*** Exercise data ***

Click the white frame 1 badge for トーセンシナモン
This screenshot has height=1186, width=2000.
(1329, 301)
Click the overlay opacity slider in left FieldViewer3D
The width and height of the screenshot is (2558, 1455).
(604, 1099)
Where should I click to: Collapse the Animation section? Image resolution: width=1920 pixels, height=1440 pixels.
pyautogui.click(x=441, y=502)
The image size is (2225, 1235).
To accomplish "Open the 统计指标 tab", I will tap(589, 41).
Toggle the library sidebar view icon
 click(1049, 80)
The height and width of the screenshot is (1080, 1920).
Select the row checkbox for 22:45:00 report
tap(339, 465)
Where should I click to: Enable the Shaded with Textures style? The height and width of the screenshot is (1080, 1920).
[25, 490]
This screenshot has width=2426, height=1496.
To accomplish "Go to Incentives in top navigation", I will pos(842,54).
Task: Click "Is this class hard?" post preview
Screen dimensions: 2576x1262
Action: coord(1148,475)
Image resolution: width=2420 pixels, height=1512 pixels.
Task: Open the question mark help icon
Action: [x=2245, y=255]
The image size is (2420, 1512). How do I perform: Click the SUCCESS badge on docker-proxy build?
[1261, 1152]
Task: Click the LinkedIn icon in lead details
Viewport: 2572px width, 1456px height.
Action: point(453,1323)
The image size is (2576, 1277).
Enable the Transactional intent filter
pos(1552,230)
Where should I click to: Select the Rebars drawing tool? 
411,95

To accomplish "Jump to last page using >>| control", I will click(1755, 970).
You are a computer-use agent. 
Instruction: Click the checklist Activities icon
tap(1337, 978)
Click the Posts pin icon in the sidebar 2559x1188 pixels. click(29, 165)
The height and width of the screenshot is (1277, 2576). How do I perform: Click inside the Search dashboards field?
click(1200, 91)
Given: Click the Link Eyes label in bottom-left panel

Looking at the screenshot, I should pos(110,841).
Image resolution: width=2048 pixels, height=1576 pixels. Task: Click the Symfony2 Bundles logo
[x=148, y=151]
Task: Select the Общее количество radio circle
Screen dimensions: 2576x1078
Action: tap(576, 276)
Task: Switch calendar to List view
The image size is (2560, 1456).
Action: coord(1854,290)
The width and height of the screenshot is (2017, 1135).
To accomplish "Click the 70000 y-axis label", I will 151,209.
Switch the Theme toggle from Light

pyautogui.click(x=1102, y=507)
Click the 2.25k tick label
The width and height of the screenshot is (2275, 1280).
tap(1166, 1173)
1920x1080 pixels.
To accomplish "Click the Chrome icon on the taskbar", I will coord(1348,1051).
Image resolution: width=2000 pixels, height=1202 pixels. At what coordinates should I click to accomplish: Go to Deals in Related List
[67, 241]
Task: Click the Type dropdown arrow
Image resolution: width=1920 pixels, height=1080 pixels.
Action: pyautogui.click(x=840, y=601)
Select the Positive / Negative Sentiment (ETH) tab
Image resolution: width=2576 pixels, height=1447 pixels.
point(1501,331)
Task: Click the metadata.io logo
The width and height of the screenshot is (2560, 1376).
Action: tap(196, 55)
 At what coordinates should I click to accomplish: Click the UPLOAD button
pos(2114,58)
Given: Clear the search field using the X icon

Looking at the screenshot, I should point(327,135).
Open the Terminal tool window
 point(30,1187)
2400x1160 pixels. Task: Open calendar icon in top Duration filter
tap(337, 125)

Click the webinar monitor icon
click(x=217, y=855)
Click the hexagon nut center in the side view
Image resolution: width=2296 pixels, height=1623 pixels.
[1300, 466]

*** End of Exercise data ***

> [Work order]
Copy out each line from the listing that contains the string "will".

> [Exercise solution]
To accomplish "Open the 统计指标 tab", I will tap(589, 41).
To accomplish "Go to Incentives in top navigation", I will pos(842,54).
To accomplish "Jump to last page using >>| control", I will click(1755, 970).
To accomplish "Click the 70000 y-axis label", I will 151,209.
To accomplish "Click the Chrome icon on the taskbar", I will coord(1348,1051).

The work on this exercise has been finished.